» Page excerpt:

Medical-Psychiatric Conditions: Treatment Management

Certain medical conditions may cause psychiatric disorders. Others may complicate the treatment of psychiatric conditions, or their treatment may be complicated by the psychiatric treatment provided. Providing holistic solutions that account for any and all psychiatric and medical conditions a patient has is key to successfully treating the patient.

Medical Conditions That Affect Psychiatric Treatment and Vice Versa

Medical conditions that may cause psychiatric symptoms or complicate or be complicated by psychiatric treatment include the following:

  • Anemia and other blood disorders
  • Brain tumors and other central nervous system (CNS) conditions
  • Cancer
  • Cirrhosis and other liver conditions
  • Endocrine dysfunction, such as hypothyroidism and hormone imbalances
  • Gastrointestinal (GI) dysfunction
  • Kidney disease
  • Lupus and other rheumatological disorders (illnesses that affect the body’s connective tissues)
  • Parkinson’s disease
  • Seizure disorders

Treating Medical-Psychiatric Conditions

Treating medical conditions associated with psychiatric conditions requires an awareness of the possible connections between illnesses and knowledge of how various conditions and the medications used to treat those conditions may interact. Effective treatment often requires collaboration among medical professionals—typically, the patient’s primary care physician, psychiatrist, and one or more specialists, such as an internist, gastroenterologist, endocrinologist, rheumatologist, or oncologist.

If you or a loved one is struggling with a number of overlapping health conditions, having a doctor who can break down the silos and ensure continuity of care is very helpful. Otherwise, there is an increased risk of receiving medications and other treatments for one condition that may be contraindicated for another condition and a greater risk of potentially dangerous drug interactions.

» Recorded data:
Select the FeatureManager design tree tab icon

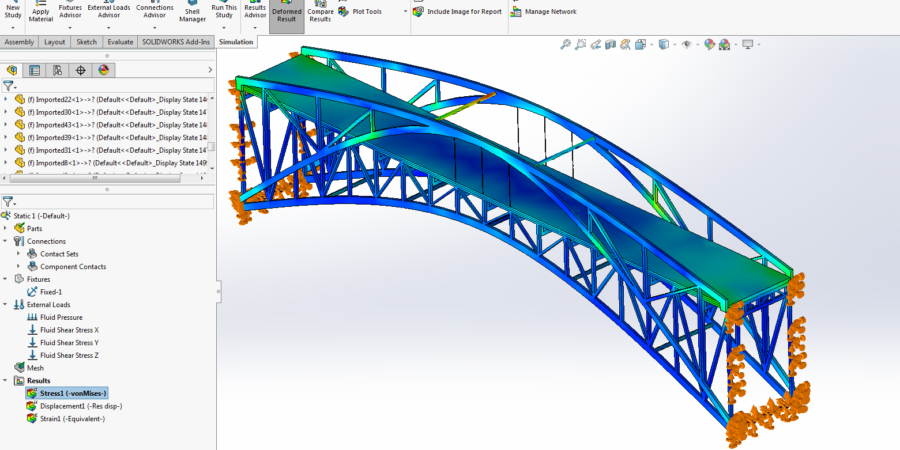tap(13, 70)
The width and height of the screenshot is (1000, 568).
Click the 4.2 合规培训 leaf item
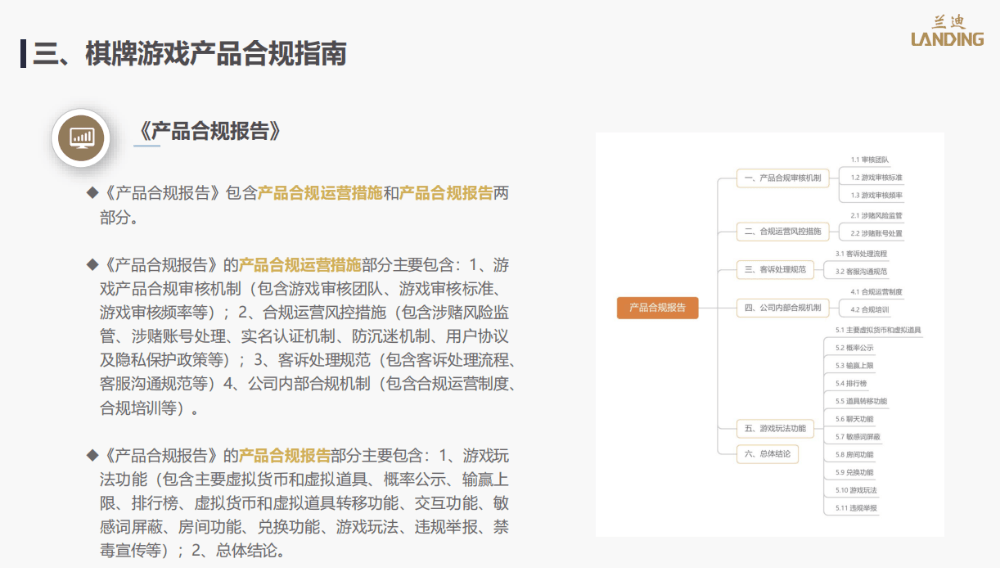click(x=870, y=310)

» Brief 1: Please say whether each statement agrees with the text on medical-psychiatric conditions, answering yes or no and quoting the deciding words: (a) Parkinson's disease is among the medical conditions it lists; (b) it says a psychiatrist working alone usually provides effective treatment; (c) it describes rheumatological disorders as illnesses that affect the body's connective tissues.
» Brief 2: Summarize the text on medical-psychiatric conditions in two sentences.

» Your response 1:
(a) Yes: "Parkinson’s disease"
(b) No: "Effective treatment often requires collaboration among medical professionals"
(c) Yes: "Lupus and other rheumatological disorders (illnesses that affect the body’s connective tissues)"

» Your response 2: Some medical conditions, such as cancer, kidney disease, and seizure disorders, can cause psychiatric symptoms or complicate psychiatric treatment, or be complicated by it, so successful care must account for all of a patient's conditions. Effective treatment often requires collaboration among several doctors, and a doctor who ensures continuity of care lowers the risk of contraindicated treatments and dangerous drug interactions.